About this task:
Within the lines below, the span from the line with "How do I perform: Click" to the line with "The image size is (800, 600).", both ends included, is to be reproduced exactly, with pictures omitted.

Stored records:
Segment Open
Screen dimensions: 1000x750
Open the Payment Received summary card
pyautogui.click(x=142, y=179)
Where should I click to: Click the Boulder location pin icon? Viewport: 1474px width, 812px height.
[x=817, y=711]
Segment Closed
Segment Open
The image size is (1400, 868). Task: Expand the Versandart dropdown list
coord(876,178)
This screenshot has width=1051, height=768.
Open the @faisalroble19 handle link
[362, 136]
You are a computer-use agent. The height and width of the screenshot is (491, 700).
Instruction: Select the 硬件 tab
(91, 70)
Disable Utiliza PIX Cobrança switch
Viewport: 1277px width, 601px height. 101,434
Segment Closed
Segment Open
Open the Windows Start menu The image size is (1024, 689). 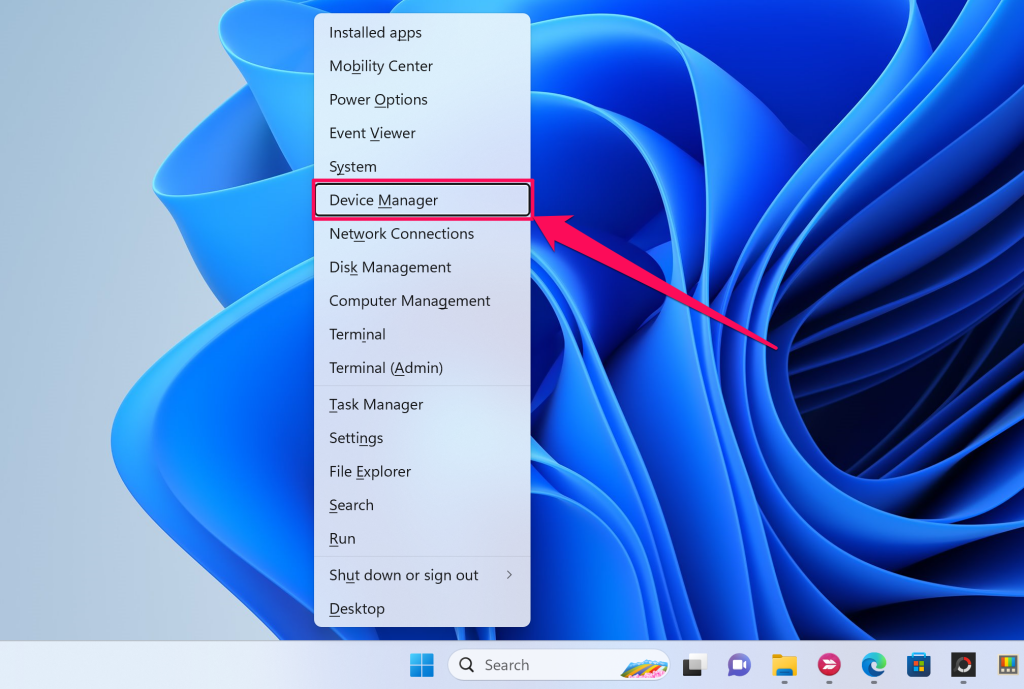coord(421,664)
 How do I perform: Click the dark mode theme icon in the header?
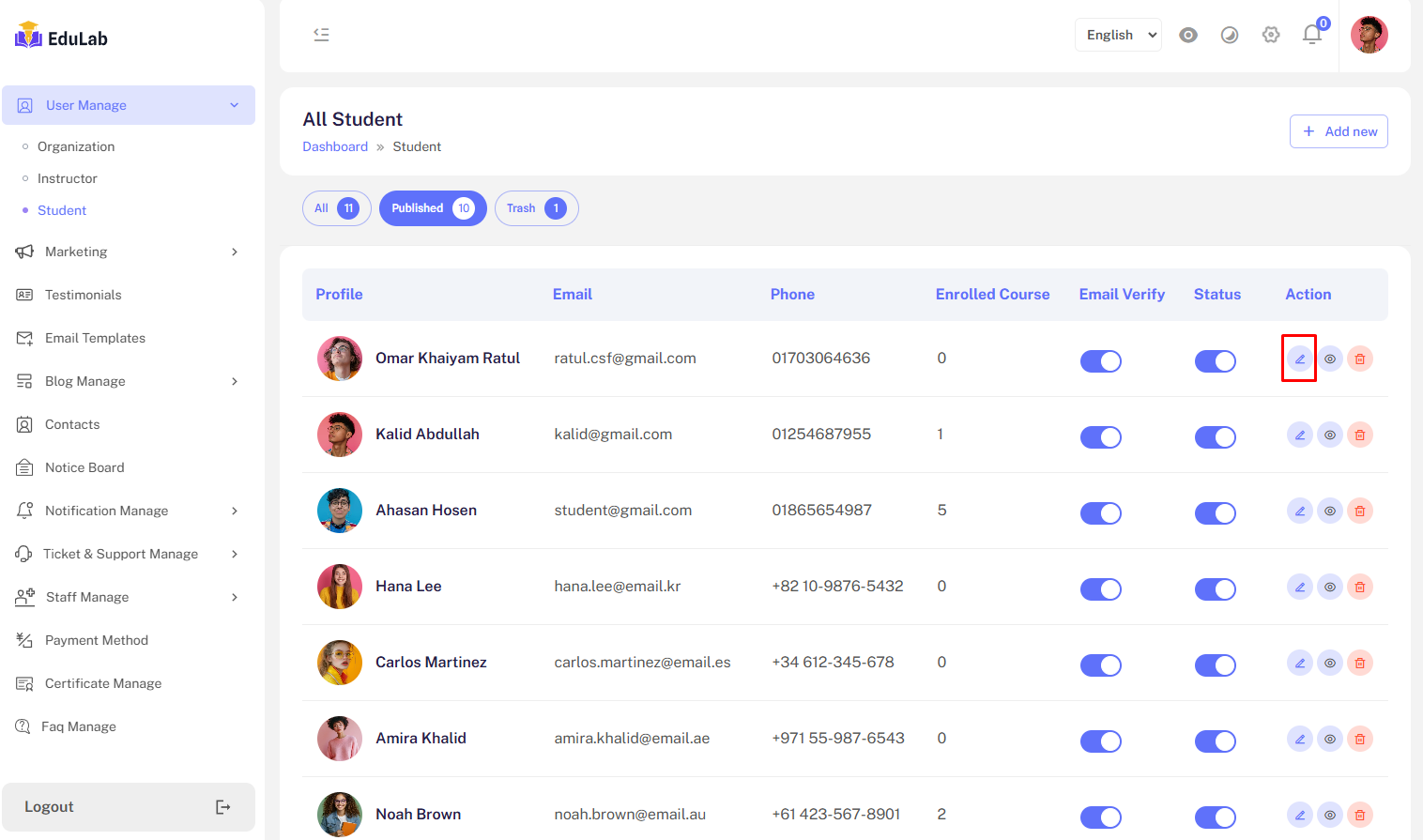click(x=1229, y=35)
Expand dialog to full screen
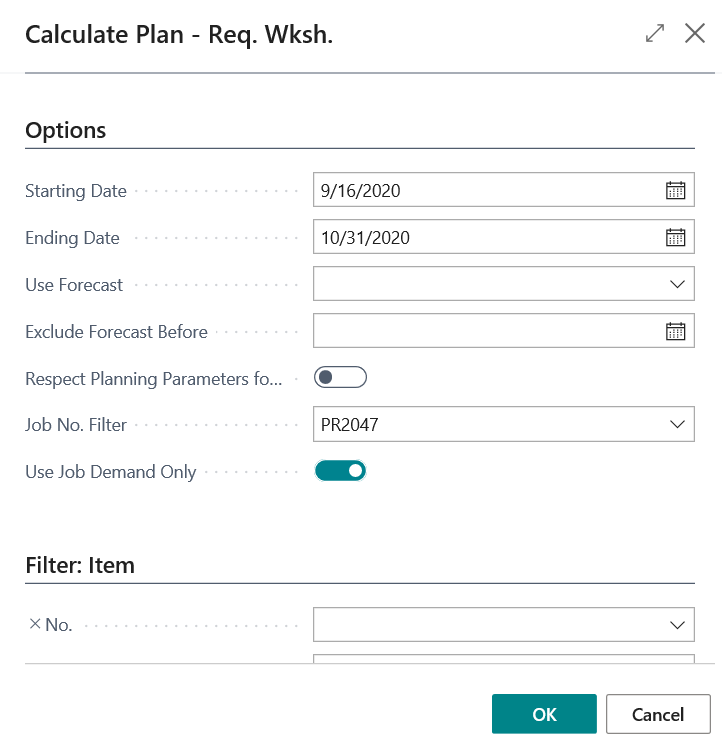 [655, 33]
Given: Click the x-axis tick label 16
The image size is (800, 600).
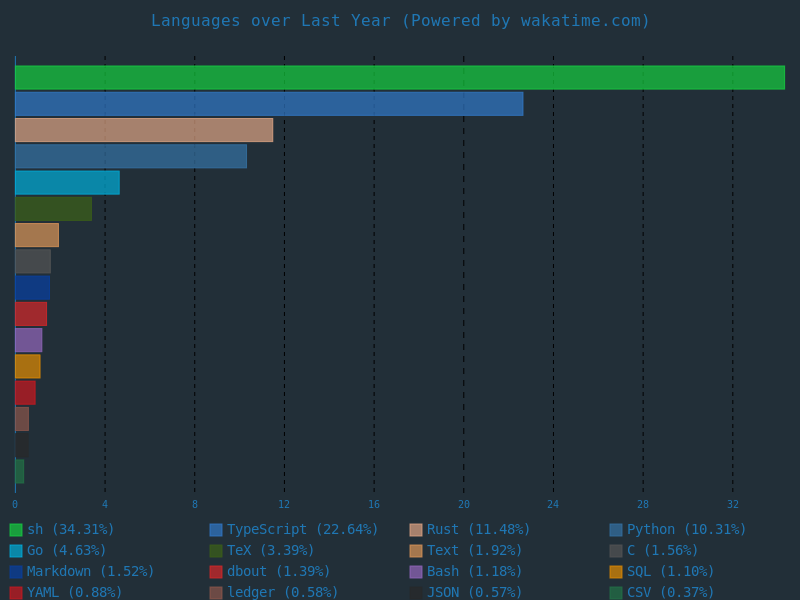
Segment Closed
The completed task:
 How do I perform: Click the dark mode theme icon in the header?
click(x=1229, y=35)
Expand dialog to full screen
 [655, 33]
Given: Click the x-axis tick label 16
The image size is (800, 600).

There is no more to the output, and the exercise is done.